Your task: Word for word, reproduce every line of the data.

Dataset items
----

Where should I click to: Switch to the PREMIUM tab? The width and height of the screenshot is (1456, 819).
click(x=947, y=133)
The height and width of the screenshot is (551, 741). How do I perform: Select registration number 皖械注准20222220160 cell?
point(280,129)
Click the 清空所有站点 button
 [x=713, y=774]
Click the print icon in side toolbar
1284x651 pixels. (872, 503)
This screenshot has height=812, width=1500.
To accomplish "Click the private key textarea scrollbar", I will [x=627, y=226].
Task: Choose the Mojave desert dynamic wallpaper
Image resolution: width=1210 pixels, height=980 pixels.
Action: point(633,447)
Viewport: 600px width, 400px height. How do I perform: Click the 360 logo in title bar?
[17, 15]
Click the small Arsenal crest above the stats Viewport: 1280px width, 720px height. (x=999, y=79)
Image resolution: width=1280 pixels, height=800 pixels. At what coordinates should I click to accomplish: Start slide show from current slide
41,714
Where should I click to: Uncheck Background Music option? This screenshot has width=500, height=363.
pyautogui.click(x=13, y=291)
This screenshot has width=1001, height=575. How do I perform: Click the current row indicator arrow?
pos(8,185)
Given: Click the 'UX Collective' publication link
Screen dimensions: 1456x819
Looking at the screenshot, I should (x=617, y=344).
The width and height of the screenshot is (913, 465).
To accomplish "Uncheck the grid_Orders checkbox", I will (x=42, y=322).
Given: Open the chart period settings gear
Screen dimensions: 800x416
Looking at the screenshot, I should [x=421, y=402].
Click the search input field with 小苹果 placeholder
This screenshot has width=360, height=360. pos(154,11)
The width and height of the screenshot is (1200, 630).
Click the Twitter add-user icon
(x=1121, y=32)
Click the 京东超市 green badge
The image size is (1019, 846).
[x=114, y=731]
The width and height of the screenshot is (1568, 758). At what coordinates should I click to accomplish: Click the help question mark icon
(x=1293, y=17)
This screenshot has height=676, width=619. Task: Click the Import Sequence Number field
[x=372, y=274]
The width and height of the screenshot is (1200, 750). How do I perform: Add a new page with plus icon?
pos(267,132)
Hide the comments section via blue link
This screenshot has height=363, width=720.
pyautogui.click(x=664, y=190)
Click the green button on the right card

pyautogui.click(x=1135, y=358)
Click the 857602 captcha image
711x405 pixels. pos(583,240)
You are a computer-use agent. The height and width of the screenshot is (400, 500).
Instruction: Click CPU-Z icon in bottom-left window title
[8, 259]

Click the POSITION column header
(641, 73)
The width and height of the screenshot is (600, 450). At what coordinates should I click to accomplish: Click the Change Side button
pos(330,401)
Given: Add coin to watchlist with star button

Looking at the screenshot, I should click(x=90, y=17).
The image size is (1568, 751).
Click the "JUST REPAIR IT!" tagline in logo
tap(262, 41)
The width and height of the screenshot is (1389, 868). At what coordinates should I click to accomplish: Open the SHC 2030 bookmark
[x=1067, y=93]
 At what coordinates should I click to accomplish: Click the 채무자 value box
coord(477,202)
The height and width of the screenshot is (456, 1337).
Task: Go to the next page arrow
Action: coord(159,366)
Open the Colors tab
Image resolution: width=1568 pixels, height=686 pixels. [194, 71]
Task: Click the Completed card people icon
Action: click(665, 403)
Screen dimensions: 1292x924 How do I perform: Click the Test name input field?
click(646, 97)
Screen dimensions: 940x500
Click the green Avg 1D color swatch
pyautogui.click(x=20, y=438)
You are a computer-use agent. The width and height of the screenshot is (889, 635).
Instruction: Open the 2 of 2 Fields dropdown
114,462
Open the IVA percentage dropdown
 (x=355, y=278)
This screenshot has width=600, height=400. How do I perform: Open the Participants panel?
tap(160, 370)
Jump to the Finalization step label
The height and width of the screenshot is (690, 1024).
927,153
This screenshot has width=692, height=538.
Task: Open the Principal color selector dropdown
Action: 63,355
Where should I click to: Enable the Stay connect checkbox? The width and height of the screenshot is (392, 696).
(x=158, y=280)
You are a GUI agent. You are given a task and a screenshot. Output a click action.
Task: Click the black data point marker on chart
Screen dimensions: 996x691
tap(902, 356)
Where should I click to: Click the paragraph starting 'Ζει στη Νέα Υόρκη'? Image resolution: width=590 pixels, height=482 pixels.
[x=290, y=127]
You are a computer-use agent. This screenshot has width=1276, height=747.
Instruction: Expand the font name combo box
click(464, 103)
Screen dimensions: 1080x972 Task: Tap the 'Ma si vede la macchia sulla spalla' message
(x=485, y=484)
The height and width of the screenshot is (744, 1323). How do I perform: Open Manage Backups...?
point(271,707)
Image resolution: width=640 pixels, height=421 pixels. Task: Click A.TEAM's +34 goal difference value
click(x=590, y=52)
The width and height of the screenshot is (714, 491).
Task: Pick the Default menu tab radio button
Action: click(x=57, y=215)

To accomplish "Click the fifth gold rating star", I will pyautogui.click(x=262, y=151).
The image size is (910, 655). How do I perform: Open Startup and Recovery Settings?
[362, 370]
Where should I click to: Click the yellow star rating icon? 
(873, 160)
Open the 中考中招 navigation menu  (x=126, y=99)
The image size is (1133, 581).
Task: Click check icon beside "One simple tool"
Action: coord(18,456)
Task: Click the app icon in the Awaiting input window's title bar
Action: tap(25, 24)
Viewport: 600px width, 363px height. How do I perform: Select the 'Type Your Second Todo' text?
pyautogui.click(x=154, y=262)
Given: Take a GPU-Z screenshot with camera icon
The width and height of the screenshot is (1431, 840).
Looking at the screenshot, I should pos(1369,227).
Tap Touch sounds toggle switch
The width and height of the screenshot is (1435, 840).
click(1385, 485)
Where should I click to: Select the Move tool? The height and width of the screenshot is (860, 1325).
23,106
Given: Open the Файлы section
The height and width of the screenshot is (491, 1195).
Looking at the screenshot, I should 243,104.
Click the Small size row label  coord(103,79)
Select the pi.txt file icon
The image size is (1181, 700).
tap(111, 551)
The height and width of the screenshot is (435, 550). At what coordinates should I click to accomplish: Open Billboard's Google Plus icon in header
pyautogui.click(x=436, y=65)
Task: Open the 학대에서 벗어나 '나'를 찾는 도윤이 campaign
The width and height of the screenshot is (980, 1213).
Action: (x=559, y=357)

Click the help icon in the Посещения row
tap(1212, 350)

----

Task answer:
Where should I click to: Switch to the PREMIUM tab? The width and height of the screenshot is (1456, 819).
click(x=947, y=133)
The height and width of the screenshot is (551, 741). How do I perform: Select registration number 皖械注准20222220160 cell?
point(280,129)
Click the 清空所有站点 button
 [x=713, y=774]
Click the print icon in side toolbar
1284x651 pixels. (872, 503)
This screenshot has height=812, width=1500.
To accomplish "Click the private key textarea scrollbar", I will [x=627, y=226].
Task: Choose the Mojave desert dynamic wallpaper
Image resolution: width=1210 pixels, height=980 pixels.
Action: point(633,447)
Viewport: 600px width, 400px height. How do I perform: Click the 360 logo in title bar?
[17, 15]
Click the small Arsenal crest above the stats Viewport: 1280px width, 720px height. (x=999, y=79)
Image resolution: width=1280 pixels, height=800 pixels. At what coordinates should I click to accomplish: Start slide show from current slide
41,714
Where should I click to: Uncheck Background Music option? This screenshot has width=500, height=363.
pyautogui.click(x=13, y=291)
This screenshot has width=1001, height=575. How do I perform: Click the current row indicator arrow?
pos(8,185)
Given: Click the 'UX Collective' publication link
Screen dimensions: 1456x819
Looking at the screenshot, I should (x=617, y=344).
The width and height of the screenshot is (913, 465).
To accomplish "Uncheck the grid_Orders checkbox", I will (x=42, y=322).
Given: Open the chart period settings gear
Screen dimensions: 800x416
Looking at the screenshot, I should [x=421, y=402].
Click the search input field with 小苹果 placeholder
This screenshot has width=360, height=360. pos(154,11)
The width and height of the screenshot is (1200, 630).
Click the Twitter add-user icon
(x=1121, y=32)
Click the 京东超市 green badge
The image size is (1019, 846).
[x=114, y=731]
The width and height of the screenshot is (1568, 758). At what coordinates should I click to accomplish: Click the help question mark icon
(x=1293, y=17)
This screenshot has height=676, width=619. Task: Click the Import Sequence Number field
[x=372, y=274]
The width and height of the screenshot is (1200, 750). How do I perform: Add a new page with plus icon?
pos(267,132)
Hide the comments section via blue link
This screenshot has height=363, width=720.
pyautogui.click(x=664, y=190)
Click the green button on the right card

pyautogui.click(x=1135, y=358)
Click the 857602 captcha image
711x405 pixels. pos(583,240)
You are a computer-use agent. The height and width of the screenshot is (400, 500).
Instruction: Click CPU-Z icon in bottom-left window title
[8, 259]

Click the POSITION column header
(641, 73)
The width and height of the screenshot is (600, 450). At what coordinates should I click to accomplish: Click the Change Side button
pos(330,401)
Given: Add coin to watchlist with star button

Looking at the screenshot, I should click(x=90, y=17).
The image size is (1568, 751).
Click the "JUST REPAIR IT!" tagline in logo
tap(262, 41)
The width and height of the screenshot is (1389, 868). At what coordinates should I click to accomplish: Open the SHC 2030 bookmark
[x=1067, y=93]
 At what coordinates should I click to accomplish: Click the 채무자 value box
coord(477,202)
The height and width of the screenshot is (456, 1337).
Task: Go to the next page arrow
Action: coord(159,366)
Open the Colors tab
Image resolution: width=1568 pixels, height=686 pixels. [194, 71]
Task: Click the Completed card people icon
Action: click(665, 403)
Screen dimensions: 1292x924 How do I perform: Click the Test name input field?
click(646, 97)
Screen dimensions: 940x500
Click the green Avg 1D color swatch
pyautogui.click(x=20, y=438)
You are a computer-use agent. The width and height of the screenshot is (889, 635).
Instruction: Open the 2 of 2 Fields dropdown
114,462
Open the IVA percentage dropdown
 (x=355, y=278)
This screenshot has width=600, height=400. How do I perform: Open the Participants panel?
tap(160, 370)
Jump to the Finalization step label
The height and width of the screenshot is (690, 1024).
927,153
This screenshot has width=692, height=538.
Task: Open the Principal color selector dropdown
Action: 63,355
Where should I click to: Enable the Stay connect checkbox? The width and height of the screenshot is (392, 696).
(x=158, y=280)
You are a GUI agent. You are given a task and a screenshot. Output a click action.
Task: Click the black data point marker on chart
Screen dimensions: 996x691
tap(902, 356)
Where should I click to: Click the paragraph starting 'Ζει στη Νέα Υόρκη'? Image resolution: width=590 pixels, height=482 pixels.
[x=290, y=127]
You are a computer-use agent. This screenshot has width=1276, height=747.
Instruction: Expand the font name combo box
click(464, 103)
Screen dimensions: 1080x972 Task: Tap the 'Ma si vede la macchia sulla spalla' message
(x=485, y=484)
The height and width of the screenshot is (744, 1323). How do I perform: Open Manage Backups...?
point(271,707)
Image resolution: width=640 pixels, height=421 pixels. Task: Click A.TEAM's +34 goal difference value
click(x=590, y=52)
The width and height of the screenshot is (714, 491).
Task: Pick the Default menu tab radio button
Action: click(x=57, y=215)

To accomplish "Click the fifth gold rating star", I will pyautogui.click(x=262, y=151).
The image size is (910, 655). How do I perform: Open Startup and Recovery Settings?
[362, 370]
Where should I click to: Click the yellow star rating icon? 
(873, 160)
Open the 中考中招 navigation menu  (x=126, y=99)
The image size is (1133, 581).
Task: Click check icon beside "One simple tool"
Action: coord(18,456)
Task: Click the app icon in the Awaiting input window's title bar
Action: tap(25, 24)
Viewport: 600px width, 363px height. How do I perform: Select the 'Type Your Second Todo' text?
pyautogui.click(x=154, y=262)
Given: Take a GPU-Z screenshot with camera icon
The width and height of the screenshot is (1431, 840).
Looking at the screenshot, I should pos(1369,227).
Tap Touch sounds toggle switch
The width and height of the screenshot is (1435, 840).
click(1385, 485)
Where should I click to: Select the Move tool? The height and width of the screenshot is (860, 1325).
23,106
Given: Open the Файлы section
The height and width of the screenshot is (491, 1195).
Looking at the screenshot, I should 243,104.
Click the Small size row label  coord(103,79)
Select the pi.txt file icon
The image size is (1181, 700).
tap(111, 551)
The height and width of the screenshot is (435, 550). At what coordinates should I click to accomplish: Open Billboard's Google Plus icon in header
pyautogui.click(x=436, y=65)
Task: Open the 학대에서 벗어나 '나'를 찾는 도윤이 campaign
The width and height of the screenshot is (980, 1213).
Action: (x=559, y=357)

Click the help icon in the Посещения row
tap(1212, 350)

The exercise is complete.